> **Aim of the exercise**
When you respond, restate each record exactly as it is given.
⟨
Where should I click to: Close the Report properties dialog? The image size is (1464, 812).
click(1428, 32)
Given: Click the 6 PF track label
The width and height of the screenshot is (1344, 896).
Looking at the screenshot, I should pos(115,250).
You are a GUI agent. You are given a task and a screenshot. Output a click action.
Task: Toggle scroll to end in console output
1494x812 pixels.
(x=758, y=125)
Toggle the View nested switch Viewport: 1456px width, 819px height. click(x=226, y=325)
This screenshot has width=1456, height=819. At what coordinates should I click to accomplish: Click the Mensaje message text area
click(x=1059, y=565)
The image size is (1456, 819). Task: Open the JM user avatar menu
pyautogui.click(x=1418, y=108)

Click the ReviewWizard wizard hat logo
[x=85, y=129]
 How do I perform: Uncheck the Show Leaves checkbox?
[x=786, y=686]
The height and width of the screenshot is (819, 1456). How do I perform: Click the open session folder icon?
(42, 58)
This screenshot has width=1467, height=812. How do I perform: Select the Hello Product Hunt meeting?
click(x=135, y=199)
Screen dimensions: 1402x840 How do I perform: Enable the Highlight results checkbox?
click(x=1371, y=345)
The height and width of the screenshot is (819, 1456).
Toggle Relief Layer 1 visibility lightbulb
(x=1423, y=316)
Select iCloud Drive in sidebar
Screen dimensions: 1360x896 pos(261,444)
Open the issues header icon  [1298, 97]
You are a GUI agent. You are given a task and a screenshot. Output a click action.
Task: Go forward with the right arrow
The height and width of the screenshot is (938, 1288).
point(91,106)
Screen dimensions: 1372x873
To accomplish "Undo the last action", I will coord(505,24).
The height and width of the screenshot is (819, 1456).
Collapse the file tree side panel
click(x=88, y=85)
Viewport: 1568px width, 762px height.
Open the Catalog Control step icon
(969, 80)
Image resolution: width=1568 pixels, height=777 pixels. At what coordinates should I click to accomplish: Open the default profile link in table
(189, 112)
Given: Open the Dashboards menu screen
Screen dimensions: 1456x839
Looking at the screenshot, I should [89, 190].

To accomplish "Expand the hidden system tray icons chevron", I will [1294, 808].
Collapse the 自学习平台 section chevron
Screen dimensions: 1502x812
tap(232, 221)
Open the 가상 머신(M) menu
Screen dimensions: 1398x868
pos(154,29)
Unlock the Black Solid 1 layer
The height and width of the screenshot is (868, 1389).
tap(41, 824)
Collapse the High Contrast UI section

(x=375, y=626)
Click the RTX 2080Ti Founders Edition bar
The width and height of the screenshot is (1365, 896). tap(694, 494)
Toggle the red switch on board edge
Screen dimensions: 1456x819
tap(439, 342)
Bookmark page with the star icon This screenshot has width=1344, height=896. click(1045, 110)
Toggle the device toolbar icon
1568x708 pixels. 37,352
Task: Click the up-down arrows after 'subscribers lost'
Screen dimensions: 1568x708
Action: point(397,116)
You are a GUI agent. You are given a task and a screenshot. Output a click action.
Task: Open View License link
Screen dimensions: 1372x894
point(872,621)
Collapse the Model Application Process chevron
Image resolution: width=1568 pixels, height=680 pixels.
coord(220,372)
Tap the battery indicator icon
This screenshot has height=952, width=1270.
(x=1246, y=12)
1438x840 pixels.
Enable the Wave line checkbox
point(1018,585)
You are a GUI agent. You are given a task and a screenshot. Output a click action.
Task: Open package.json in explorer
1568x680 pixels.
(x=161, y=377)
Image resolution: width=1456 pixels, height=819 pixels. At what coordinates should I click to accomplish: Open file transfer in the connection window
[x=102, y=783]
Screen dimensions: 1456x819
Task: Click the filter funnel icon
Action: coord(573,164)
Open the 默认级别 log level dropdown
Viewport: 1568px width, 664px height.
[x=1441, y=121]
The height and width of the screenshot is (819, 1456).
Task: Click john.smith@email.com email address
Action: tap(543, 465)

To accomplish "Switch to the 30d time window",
⟩
> **Task response**
Where should I click to: Close the Report properties dialog? The image size is (1464, 812).
click(1428, 32)
Given: Click the 6 PF track label
The width and height of the screenshot is (1344, 896).
Looking at the screenshot, I should pos(115,250).
You are a GUI agent. You are given a task and a screenshot. Output a click action.
Task: Toggle scroll to end in console output
1494x812 pixels.
(x=758, y=125)
Toggle the View nested switch Viewport: 1456px width, 819px height. click(x=226, y=325)
This screenshot has width=1456, height=819. At what coordinates should I click to accomplish: Click the Mensaje message text area
click(x=1059, y=565)
The image size is (1456, 819). Task: Open the JM user avatar menu
pyautogui.click(x=1418, y=108)

Click the ReviewWizard wizard hat logo
[x=85, y=129]
 How do I perform: Uncheck the Show Leaves checkbox?
[x=786, y=686]
The height and width of the screenshot is (819, 1456). How do I perform: Click the open session folder icon?
(42, 58)
This screenshot has width=1467, height=812. How do I perform: Select the Hello Product Hunt meeting?
click(x=135, y=199)
Screen dimensions: 1402x840 How do I perform: Enable the Highlight results checkbox?
click(x=1371, y=345)
The height and width of the screenshot is (819, 1456).
Toggle Relief Layer 1 visibility lightbulb
(x=1423, y=316)
Select iCloud Drive in sidebar
Screen dimensions: 1360x896 pos(261,444)
Open the issues header icon  [1298, 97]
You are a GUI agent. You are given a task and a screenshot. Output a click action.
Task: Go forward with the right arrow
The height and width of the screenshot is (938, 1288).
point(91,106)
Screen dimensions: 1372x873
To accomplish "Undo the last action", I will coord(505,24).
The height and width of the screenshot is (819, 1456).
Collapse the file tree side panel
click(x=88, y=85)
Viewport: 1568px width, 762px height.
Open the Catalog Control step icon
(969, 80)
Image resolution: width=1568 pixels, height=777 pixels. At what coordinates should I click to accomplish: Open the default profile link in table
(189, 112)
Given: Open the Dashboards menu screen
Screen dimensions: 1456x839
Looking at the screenshot, I should [89, 190].

To accomplish "Expand the hidden system tray icons chevron", I will [1294, 808].
Collapse the 自学习平台 section chevron
Screen dimensions: 1502x812
tap(232, 221)
Open the 가상 머신(M) menu
Screen dimensions: 1398x868
pos(154,29)
Unlock the Black Solid 1 layer
The height and width of the screenshot is (868, 1389).
tap(41, 824)
Collapse the High Contrast UI section

(x=375, y=626)
Click the RTX 2080Ti Founders Edition bar
The width and height of the screenshot is (1365, 896). tap(694, 494)
Toggle the red switch on board edge
Screen dimensions: 1456x819
tap(439, 342)
Bookmark page with the star icon This screenshot has width=1344, height=896. click(1045, 110)
Toggle the device toolbar icon
1568x708 pixels. 37,352
Task: Click the up-down arrows after 'subscribers lost'
Screen dimensions: 1568x708
Action: point(397,116)
You are a GUI agent. You are given a task and a screenshot. Output a click action.
Task: Open View License link
Screen dimensions: 1372x894
point(872,621)
Collapse the Model Application Process chevron
Image resolution: width=1568 pixels, height=680 pixels.
coord(220,372)
Tap the battery indicator icon
This screenshot has height=952, width=1270.
(x=1246, y=12)
1438x840 pixels.
Enable the Wave line checkbox
point(1018,585)
You are a GUI agent. You are given a task and a screenshot. Output a click action.
Task: Open package.json in explorer
1568x680 pixels.
(x=161, y=377)
Image resolution: width=1456 pixels, height=819 pixels. At what coordinates should I click to accomplish: Open file transfer in the connection window
[x=102, y=783]
Screen dimensions: 1456x819
Task: Click the filter funnel icon
Action: coord(573,164)
Open the 默认级别 log level dropdown
Viewport: 1568px width, 664px height.
[x=1441, y=121]
The height and width of the screenshot is (819, 1456).
Task: Click john.smith@email.com email address
Action: tap(543, 465)

To accomplish "Switch to the 30d time window",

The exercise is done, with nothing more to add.